___ Supplied information

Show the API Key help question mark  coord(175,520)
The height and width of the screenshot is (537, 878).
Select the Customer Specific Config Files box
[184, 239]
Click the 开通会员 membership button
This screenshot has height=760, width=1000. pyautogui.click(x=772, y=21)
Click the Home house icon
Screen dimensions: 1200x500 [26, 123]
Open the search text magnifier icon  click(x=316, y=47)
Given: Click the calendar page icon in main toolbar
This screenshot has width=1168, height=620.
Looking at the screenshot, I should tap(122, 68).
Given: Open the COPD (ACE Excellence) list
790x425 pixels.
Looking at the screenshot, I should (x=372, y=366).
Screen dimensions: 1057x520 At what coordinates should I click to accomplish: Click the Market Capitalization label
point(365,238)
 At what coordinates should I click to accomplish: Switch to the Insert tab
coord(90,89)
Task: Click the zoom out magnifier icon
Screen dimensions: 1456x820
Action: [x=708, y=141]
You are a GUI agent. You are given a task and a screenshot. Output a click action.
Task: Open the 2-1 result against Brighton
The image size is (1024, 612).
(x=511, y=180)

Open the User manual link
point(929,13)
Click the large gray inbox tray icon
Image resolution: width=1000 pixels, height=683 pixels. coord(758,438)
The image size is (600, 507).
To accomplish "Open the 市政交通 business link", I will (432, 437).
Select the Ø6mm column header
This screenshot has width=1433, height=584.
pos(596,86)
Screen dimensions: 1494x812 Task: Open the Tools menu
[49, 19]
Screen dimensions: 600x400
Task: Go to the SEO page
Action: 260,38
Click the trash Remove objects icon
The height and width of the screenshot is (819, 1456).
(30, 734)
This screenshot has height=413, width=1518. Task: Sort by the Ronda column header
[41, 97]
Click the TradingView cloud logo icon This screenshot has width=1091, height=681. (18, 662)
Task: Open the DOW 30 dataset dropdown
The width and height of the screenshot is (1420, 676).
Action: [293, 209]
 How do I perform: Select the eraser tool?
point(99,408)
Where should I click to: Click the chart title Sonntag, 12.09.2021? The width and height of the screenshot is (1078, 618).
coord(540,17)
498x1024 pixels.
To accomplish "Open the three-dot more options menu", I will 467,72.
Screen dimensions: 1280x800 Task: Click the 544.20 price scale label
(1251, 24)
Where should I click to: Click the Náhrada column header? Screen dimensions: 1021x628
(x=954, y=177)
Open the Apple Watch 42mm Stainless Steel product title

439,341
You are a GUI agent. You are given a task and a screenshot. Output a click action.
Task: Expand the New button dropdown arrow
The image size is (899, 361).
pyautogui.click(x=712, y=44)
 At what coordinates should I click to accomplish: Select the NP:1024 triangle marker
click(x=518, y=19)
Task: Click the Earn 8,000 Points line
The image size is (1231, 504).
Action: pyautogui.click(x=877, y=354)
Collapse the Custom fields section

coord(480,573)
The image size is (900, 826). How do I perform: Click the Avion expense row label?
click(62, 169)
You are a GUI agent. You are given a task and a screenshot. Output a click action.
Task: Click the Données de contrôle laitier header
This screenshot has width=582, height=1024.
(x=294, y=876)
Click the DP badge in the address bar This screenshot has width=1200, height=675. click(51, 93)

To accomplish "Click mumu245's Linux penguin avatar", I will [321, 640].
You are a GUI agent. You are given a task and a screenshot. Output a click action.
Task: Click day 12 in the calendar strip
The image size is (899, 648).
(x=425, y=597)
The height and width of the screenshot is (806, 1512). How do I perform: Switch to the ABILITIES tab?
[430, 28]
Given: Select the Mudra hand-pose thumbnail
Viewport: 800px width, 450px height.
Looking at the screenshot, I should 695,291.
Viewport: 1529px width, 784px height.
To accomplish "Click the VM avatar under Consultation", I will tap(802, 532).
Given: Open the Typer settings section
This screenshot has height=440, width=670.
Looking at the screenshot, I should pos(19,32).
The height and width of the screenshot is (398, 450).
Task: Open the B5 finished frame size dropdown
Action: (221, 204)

______

Give the entries again exactly as they stand.

Show the API Key help question mark  coord(175,520)
The height and width of the screenshot is (537, 878).
Select the Customer Specific Config Files box
[184, 239]
Click the 开通会员 membership button
This screenshot has height=760, width=1000. pyautogui.click(x=772, y=21)
Click the Home house icon
Screen dimensions: 1200x500 [26, 123]
Open the search text magnifier icon  click(x=316, y=47)
Given: Click the calendar page icon in main toolbar
This screenshot has width=1168, height=620.
Looking at the screenshot, I should tap(122, 68).
Given: Open the COPD (ACE Excellence) list
790x425 pixels.
Looking at the screenshot, I should (x=372, y=366).
Screen dimensions: 1057x520 At what coordinates should I click to accomplish: Click the Market Capitalization label
point(365,238)
 At what coordinates should I click to accomplish: Switch to the Insert tab
coord(90,89)
Task: Click the zoom out magnifier icon
Screen dimensions: 1456x820
Action: [x=708, y=141]
You are a GUI agent. You are given a task and a screenshot. Output a click action.
Task: Open the 2-1 result against Brighton
The image size is (1024, 612).
(x=511, y=180)

Open the User manual link
point(929,13)
Click the large gray inbox tray icon
Image resolution: width=1000 pixels, height=683 pixels. coord(758,438)
The image size is (600, 507).
To accomplish "Open the 市政交通 business link", I will (432, 437).
Select the Ø6mm column header
This screenshot has width=1433, height=584.
pos(596,86)
Screen dimensions: 1494x812 Task: Open the Tools menu
[49, 19]
Screen dimensions: 600x400
Task: Go to the SEO page
Action: 260,38
Click the trash Remove objects icon
The height and width of the screenshot is (819, 1456).
(30, 734)
This screenshot has height=413, width=1518. Task: Sort by the Ronda column header
[41, 97]
Click the TradingView cloud logo icon This screenshot has width=1091, height=681. (18, 662)
Task: Open the DOW 30 dataset dropdown
The width and height of the screenshot is (1420, 676).
Action: [293, 209]
 How do I perform: Select the eraser tool?
point(99,408)
Where should I click to: Click the chart title Sonntag, 12.09.2021? The width and height of the screenshot is (1078, 618).
coord(540,17)
498x1024 pixels.
To accomplish "Open the three-dot more options menu", I will 467,72.
Screen dimensions: 1280x800 Task: Click the 544.20 price scale label
(1251, 24)
Where should I click to: Click the Náhrada column header? Screen dimensions: 1021x628
(x=954, y=177)
Open the Apple Watch 42mm Stainless Steel product title

439,341
You are a GUI agent. You are given a task and a screenshot. Output a click action.
Task: Expand the New button dropdown arrow
The image size is (899, 361).
pyautogui.click(x=712, y=44)
 At what coordinates should I click to accomplish: Select the NP:1024 triangle marker
click(x=518, y=19)
Task: Click the Earn 8,000 Points line
The image size is (1231, 504).
Action: pyautogui.click(x=877, y=354)
Collapse the Custom fields section

coord(480,573)
The image size is (900, 826). How do I perform: Click the Avion expense row label?
click(62, 169)
You are a GUI agent. You are given a task and a screenshot. Output a click action.
Task: Click the Données de contrôle laitier header
This screenshot has width=582, height=1024.
(x=294, y=876)
Click the DP badge in the address bar This screenshot has width=1200, height=675. click(51, 93)

To accomplish "Click mumu245's Linux penguin avatar", I will [321, 640].
You are a GUI agent. You are given a task and a screenshot. Output a click action.
Task: Click day 12 in the calendar strip
The image size is (899, 648).
(x=425, y=597)
The height and width of the screenshot is (806, 1512). How do I perform: Switch to the ABILITIES tab?
[430, 28]
Given: Select the Mudra hand-pose thumbnail
Viewport: 800px width, 450px height.
Looking at the screenshot, I should 695,291.
Viewport: 1529px width, 784px height.
To accomplish "Click the VM avatar under Consultation", I will tap(802, 532).
Given: Open the Typer settings section
This screenshot has height=440, width=670.
Looking at the screenshot, I should pos(19,32).
The height and width of the screenshot is (398, 450).
Task: Open the B5 finished frame size dropdown
Action: (221, 204)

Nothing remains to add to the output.